Pictures are not part of the answer. Return the lines from the one containing "Click the Google Ads icon beside すべてのコンバージョン" through the end of the data, both included, exactly as they appear.

(Collected data entries)
=== Begin Enclosure ===
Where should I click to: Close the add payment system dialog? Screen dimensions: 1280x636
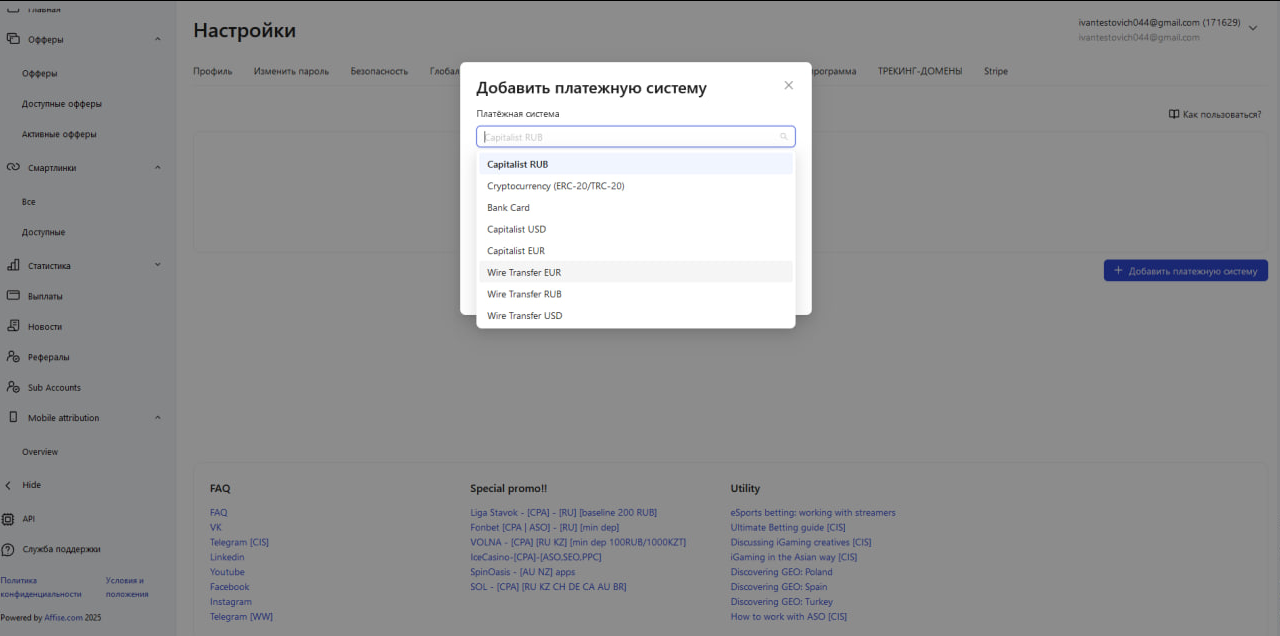point(788,86)
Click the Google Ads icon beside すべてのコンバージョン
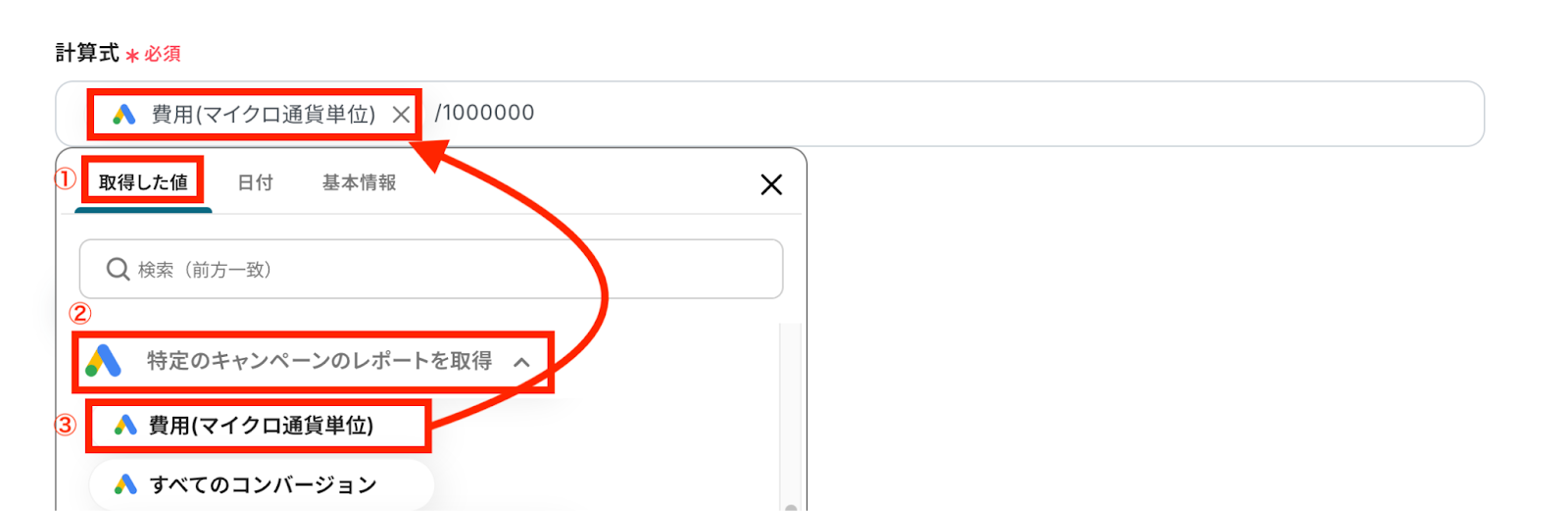The width and height of the screenshot is (1568, 511). [124, 485]
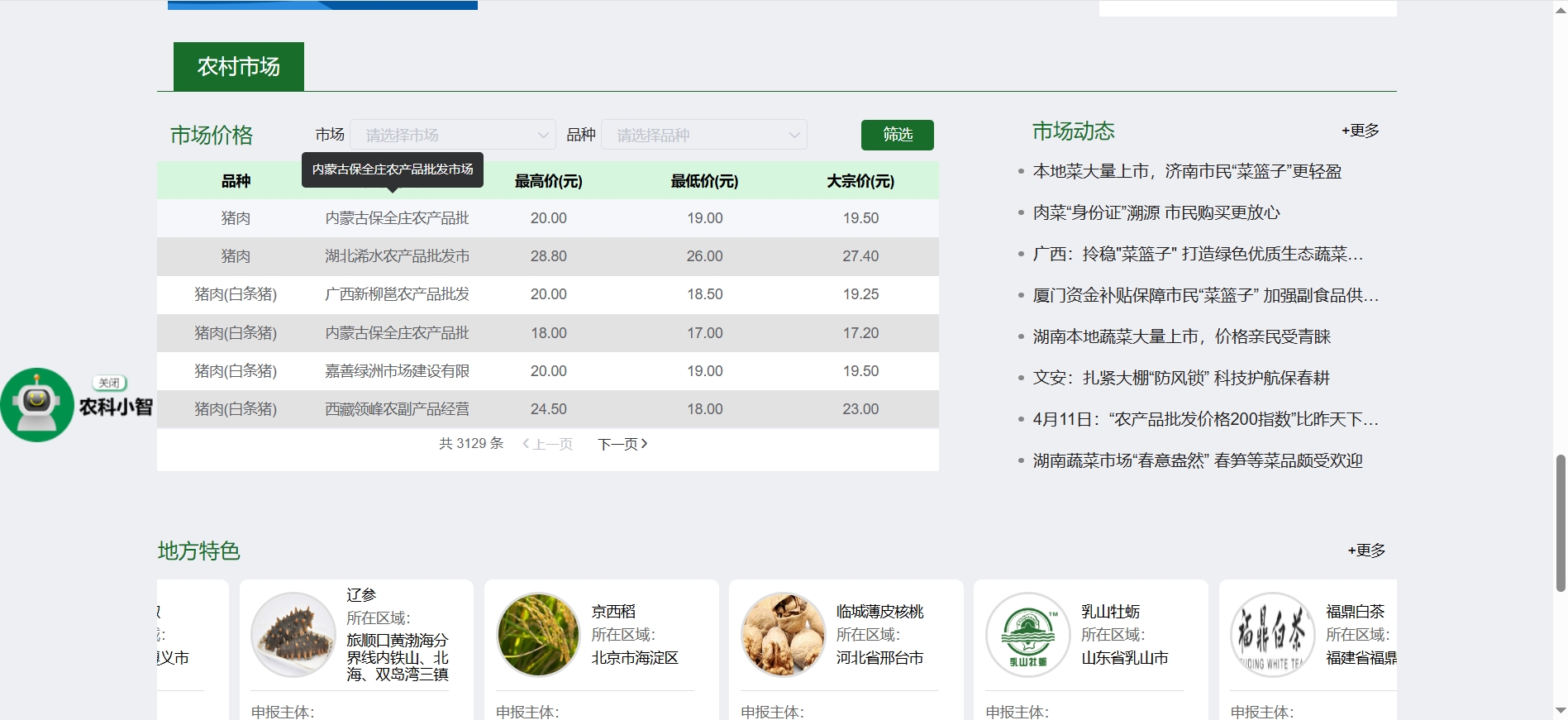Open the 京西稻 rice product image

(x=538, y=634)
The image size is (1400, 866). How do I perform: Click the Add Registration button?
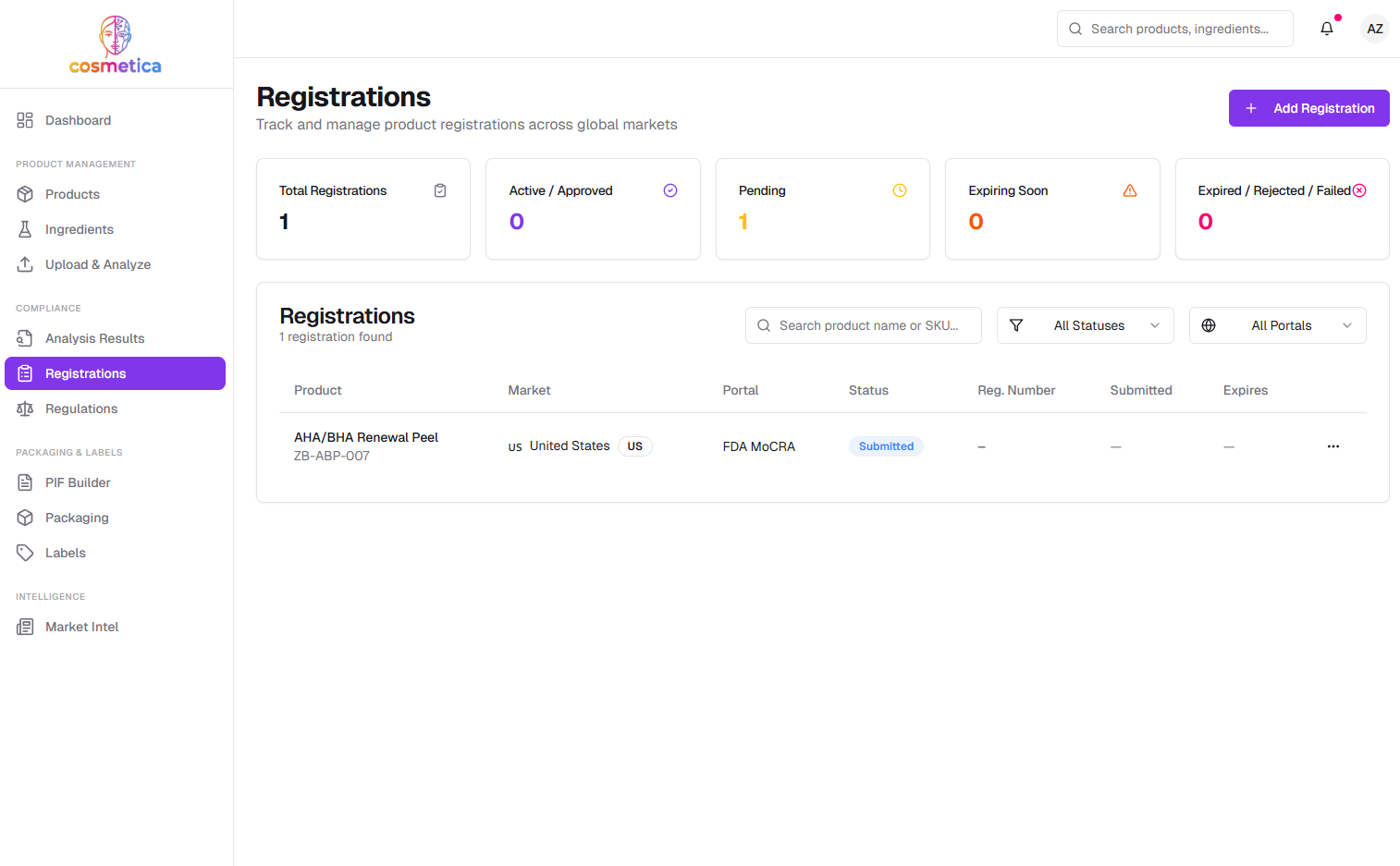(x=1308, y=108)
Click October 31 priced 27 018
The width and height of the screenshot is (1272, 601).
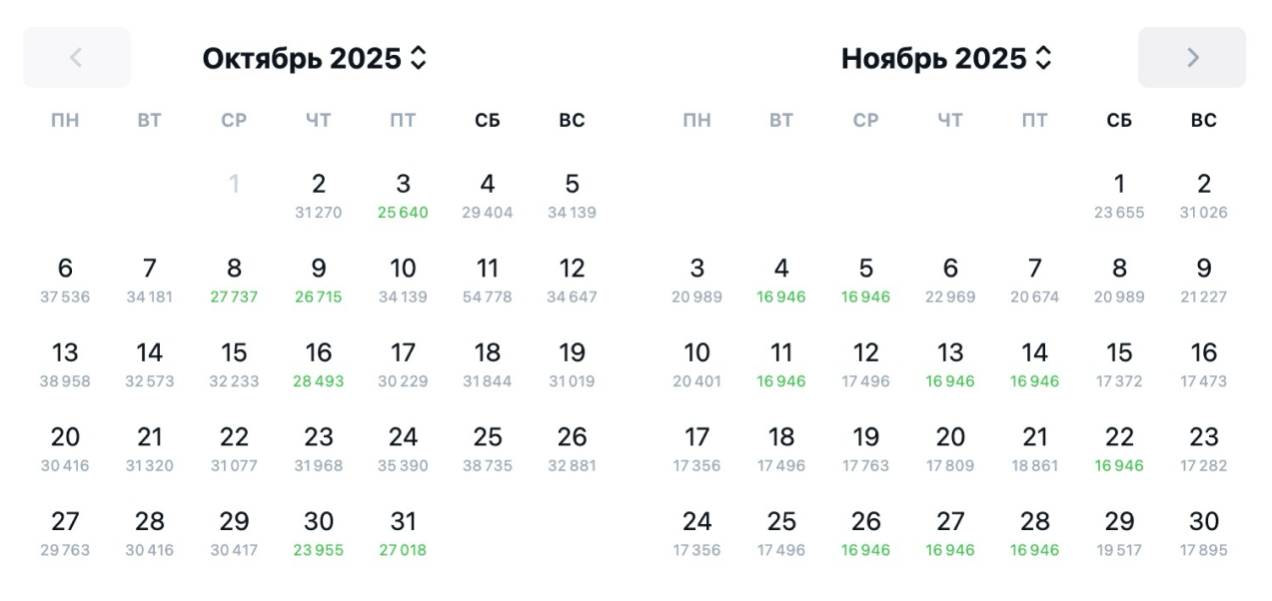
=== End Enclosure ===
* OUTPUT FOR THIS EXERCISE
Click the Google Ads icon beside すべてのコンバージョン
The width and height of the screenshot is (1568, 511). [124, 485]
Open the 京西稻 rice product image

(x=538, y=634)
The image size is (1400, 866). How do I perform: Click the Add Registration button?
(x=1308, y=108)
Click October 31 priced 27 018
The width and height of the screenshot is (1272, 601).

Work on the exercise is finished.